> _Task to complete_: Edit the lines running from the one holding "Login (841, 154)" through the final line by replacing "Jaipur" with "Udaipur". Leave everything else as it is.

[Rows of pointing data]
○ ○ ○ ○ ○

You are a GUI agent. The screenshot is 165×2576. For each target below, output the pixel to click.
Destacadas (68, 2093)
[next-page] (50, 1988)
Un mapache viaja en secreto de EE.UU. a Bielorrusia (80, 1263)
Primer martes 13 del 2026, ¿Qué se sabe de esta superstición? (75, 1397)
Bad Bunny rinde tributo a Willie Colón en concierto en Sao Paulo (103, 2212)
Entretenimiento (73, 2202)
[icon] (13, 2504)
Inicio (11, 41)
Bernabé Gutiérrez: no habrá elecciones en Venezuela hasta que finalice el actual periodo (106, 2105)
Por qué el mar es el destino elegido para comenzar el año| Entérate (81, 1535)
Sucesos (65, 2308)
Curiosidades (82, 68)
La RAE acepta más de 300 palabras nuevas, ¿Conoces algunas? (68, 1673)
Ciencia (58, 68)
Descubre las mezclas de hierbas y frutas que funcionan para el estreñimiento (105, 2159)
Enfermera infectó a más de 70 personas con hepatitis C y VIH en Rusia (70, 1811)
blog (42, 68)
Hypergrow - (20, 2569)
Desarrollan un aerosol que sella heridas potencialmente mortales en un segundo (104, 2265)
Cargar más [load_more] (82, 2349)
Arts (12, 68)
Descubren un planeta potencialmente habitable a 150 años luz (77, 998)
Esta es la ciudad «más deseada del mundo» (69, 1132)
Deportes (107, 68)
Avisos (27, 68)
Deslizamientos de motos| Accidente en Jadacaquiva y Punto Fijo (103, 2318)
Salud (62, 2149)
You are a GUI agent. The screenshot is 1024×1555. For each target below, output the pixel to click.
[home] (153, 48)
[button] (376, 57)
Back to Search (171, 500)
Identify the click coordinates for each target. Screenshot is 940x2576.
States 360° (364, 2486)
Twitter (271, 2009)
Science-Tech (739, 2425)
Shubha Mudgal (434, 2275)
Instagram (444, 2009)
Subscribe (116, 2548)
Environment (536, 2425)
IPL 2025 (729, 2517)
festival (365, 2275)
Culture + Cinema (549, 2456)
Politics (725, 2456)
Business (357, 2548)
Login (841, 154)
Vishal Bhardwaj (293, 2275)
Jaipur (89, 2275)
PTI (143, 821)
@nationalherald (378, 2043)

○ ○ ○ ○ ○

> _Written reply_:
Login (841, 154)
Vishal Bhardwaj (293, 2275)
Udaipur (89, 2275)
PTI (143, 821)
@nationalherald (378, 2043)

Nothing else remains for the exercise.